The Citrus limonum , commonly called lemon tree is a tree that is not practically unknown to anyone. It is a perennial fruit tree of the citrus family, and what not everyone knows is that this acidic fruit plant comes from Asia, and was unknown to the Greeks and Romans. It was the Muslims who brought it to the Iberian Peninsula, and it came to stay.
Today it is common to see lemon trees in gardens and even on terraces, since these fruit trees can grow in pots of sufficient size. In this GreenEcology article we are going to focus on when and how to prune a lemon tree , since, like most citrus fruits, it requires regular pruning to stay in top shape.
When to prune a lemon tree
The lemon tree needs an annual pruning to be in an optimal state of health and production, since it is better to sanitize the tree so that it concentrates its sap and energy in its main branches instead of wasting them on too many secondary branches.
It is recommended to carry out this pruning before it begins to produce lemons or when it has finished doing so, that is, between January and February to be done before bearing fruit, or between June and July if you prefer to do it later.
How to prune a lemon tree
Once you know when to prune a lemon tree, we explain how to do it right. To do it correctly, follow these simple steps to prune a lemon tree :
- You will need pruning shears large enough to cleanly cut the branches of your lemon tree. In addition, it is very important that you sterilize them properly before starting work, to prevent the tree from being attacked or infected in its pruned areas.
- Select the thickest branches that will form the main structure of the tree. It is necessary to give the lemon tree the proper shape in its earliest stages of growth, so it prunes the branches that are going to intersect with others, and gives the tree an adequate balance between its branches on each side of the trunk, so that the weight cup is not tilted.
- Prune the lower branches that will not receive adequate light due to their situation so that the highest and best placed ones receive more energy.

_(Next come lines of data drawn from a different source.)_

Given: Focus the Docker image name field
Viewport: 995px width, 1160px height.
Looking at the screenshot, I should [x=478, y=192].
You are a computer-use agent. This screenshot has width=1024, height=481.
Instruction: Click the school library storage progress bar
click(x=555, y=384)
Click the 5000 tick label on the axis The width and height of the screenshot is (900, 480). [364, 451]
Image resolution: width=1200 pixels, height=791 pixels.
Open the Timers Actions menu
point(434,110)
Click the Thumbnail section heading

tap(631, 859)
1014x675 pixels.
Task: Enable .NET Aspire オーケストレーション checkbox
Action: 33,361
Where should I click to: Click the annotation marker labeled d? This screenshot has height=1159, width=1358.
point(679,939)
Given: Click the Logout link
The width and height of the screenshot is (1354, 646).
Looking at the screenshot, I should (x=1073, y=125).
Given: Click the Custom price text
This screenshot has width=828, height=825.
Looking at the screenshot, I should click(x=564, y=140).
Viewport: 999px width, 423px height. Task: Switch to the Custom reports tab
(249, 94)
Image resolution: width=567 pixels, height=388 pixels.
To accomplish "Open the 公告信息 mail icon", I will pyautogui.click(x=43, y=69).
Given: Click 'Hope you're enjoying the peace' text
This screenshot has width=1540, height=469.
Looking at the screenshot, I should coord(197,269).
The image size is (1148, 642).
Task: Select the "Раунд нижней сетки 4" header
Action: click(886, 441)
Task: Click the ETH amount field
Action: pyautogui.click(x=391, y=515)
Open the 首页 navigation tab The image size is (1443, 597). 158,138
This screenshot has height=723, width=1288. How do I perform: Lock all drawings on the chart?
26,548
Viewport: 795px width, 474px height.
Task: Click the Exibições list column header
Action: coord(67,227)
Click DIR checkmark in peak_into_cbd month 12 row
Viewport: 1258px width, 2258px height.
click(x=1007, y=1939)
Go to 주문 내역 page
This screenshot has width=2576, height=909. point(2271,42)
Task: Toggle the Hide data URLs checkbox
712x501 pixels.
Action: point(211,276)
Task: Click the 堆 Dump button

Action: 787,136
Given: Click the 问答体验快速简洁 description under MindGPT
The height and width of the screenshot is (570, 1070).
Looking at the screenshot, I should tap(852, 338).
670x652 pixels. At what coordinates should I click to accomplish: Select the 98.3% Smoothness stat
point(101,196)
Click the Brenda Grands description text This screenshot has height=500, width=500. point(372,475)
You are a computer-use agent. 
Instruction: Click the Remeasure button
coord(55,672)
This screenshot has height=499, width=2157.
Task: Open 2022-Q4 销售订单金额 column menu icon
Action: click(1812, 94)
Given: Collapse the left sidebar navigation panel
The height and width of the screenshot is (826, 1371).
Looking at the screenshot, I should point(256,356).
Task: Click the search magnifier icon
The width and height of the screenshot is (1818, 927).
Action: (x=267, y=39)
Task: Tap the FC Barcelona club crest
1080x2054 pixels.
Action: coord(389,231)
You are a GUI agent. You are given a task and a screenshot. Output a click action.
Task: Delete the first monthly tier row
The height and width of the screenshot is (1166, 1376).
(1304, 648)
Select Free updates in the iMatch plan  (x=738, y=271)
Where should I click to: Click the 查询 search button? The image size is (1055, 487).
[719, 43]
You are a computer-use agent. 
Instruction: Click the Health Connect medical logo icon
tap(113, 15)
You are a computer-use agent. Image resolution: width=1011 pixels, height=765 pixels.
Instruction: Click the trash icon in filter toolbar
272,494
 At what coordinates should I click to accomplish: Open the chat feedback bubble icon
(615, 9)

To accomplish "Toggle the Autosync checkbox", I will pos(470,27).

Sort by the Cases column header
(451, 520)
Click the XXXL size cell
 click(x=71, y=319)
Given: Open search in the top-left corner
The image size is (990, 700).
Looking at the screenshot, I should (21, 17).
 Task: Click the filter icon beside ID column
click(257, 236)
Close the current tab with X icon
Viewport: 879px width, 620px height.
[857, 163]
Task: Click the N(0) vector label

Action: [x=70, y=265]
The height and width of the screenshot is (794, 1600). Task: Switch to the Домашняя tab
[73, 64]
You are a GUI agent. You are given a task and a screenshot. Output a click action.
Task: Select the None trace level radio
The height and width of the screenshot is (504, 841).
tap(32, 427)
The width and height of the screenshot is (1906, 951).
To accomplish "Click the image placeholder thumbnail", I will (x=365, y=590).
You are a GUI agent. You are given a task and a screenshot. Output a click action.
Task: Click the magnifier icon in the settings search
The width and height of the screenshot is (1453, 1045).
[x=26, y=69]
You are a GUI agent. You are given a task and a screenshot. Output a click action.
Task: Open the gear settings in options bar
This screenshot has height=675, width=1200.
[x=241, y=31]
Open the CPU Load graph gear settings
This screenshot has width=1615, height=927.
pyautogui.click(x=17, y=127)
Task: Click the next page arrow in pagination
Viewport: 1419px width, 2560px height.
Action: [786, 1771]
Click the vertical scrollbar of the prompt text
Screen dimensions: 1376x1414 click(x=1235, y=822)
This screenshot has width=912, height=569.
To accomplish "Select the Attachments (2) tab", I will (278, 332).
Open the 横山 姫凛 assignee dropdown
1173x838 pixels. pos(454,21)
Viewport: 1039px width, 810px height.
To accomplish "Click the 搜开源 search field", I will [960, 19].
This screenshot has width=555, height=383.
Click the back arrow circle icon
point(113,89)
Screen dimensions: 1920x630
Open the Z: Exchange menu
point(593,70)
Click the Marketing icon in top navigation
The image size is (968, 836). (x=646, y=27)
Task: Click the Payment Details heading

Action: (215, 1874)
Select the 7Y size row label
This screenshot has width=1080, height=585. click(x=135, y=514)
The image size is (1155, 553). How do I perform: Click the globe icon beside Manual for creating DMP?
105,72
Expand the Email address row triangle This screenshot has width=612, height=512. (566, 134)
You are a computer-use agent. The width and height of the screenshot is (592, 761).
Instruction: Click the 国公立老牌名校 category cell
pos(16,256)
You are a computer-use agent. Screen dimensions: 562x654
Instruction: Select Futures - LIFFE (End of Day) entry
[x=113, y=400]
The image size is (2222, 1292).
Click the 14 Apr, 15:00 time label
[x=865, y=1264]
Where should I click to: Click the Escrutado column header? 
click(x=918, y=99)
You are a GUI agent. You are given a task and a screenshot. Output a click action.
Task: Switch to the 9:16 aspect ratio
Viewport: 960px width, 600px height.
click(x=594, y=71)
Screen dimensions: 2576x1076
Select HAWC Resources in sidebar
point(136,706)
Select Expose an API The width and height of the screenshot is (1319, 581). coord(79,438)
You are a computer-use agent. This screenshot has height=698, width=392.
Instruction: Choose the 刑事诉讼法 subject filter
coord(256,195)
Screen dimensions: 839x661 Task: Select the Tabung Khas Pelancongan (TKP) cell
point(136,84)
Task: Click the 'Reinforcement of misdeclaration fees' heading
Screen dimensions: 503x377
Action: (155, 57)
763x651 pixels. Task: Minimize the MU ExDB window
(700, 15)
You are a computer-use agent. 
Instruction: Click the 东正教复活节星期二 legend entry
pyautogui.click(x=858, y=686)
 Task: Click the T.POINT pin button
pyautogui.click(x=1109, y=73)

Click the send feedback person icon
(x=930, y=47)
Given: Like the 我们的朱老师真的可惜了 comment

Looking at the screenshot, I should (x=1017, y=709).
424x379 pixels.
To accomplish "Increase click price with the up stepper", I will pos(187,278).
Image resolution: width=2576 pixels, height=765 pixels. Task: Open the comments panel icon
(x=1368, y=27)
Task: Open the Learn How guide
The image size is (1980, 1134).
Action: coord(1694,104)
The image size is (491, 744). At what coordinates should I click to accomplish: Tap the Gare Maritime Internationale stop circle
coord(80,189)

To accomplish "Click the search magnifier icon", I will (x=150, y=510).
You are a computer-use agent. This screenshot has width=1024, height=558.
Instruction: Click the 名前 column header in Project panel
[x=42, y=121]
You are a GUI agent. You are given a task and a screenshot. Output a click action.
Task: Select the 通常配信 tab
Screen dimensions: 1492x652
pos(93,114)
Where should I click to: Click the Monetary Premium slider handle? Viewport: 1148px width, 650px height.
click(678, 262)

- Prune secondary or weak branches that are not part of the main structure or that will hinder the growth of the main ones. If it is about spikes on the main branches and they are well directed, leave them with about 20 cm in length. Prune the rest of the base, especially if they are going to cut light or cross important branches.
Other tips for pruning a lemon tree
Those are the 4 basic steps that must be followed each year when pruning a lemon tree. However, there are some additional details that are important to keep in mind. Also follow these tips for pruning the lemon tree :
- Never prune your lemon tree before it is 3 years old . A lemon tree less than 3 years old is still too young and fragile, and pruning that early would do more harm than good to the tree. Wait three seasons before the first pruning.
- If you want your tree to bear strong and large lemons, many advise cutting the first fruits and flowers that the lemon tree produces each year. In this way, the production of more of them is stimulated and a greater quantity and quality of fruits is achieved.
- Finally, the pruning of an adult lemon tree will be lighter the better the state of the tree itself . Only lemon trees that are weak or sick require very aggressive pruning.
How to make lemon tree cuttings and plant them – reproduction
The reproduction of the lemon tree can also be carried out through cuttings, although it is advisable to follow a series of indications to maximize the chances of survival of the new cuttings. Here’s how to make lemon tree cuttings and plant them to thrive:
- Select the branch of the cutting. It is best to select young branches from the last season that have been cut at a 45 degree incline. In many cases, the pruned branches will serve after the lemon tree bears its fruit, being able to choose any thin branch or sucker of about 20 centimeters. If you don’t have any of these, you can use larger and older branches, although they will likely take longer to bear fruit.
- Remove most leaves from the cutting except three or four at the top.
- Wash the cutting well and let it soak in rooting hormone for about 15-30 minutes. You can buy this at any garden store or make it yourself with a variety of common products, thus avoiding using chemicals in your plant.
- Place the cutting in a pot with a suitable substrate. For citrus it is common to use a substrate with coconut shell, which helps retain an adequate level of moisture.
- Finally, place the pot in a semi-shady place, where it receives natural light but never directly.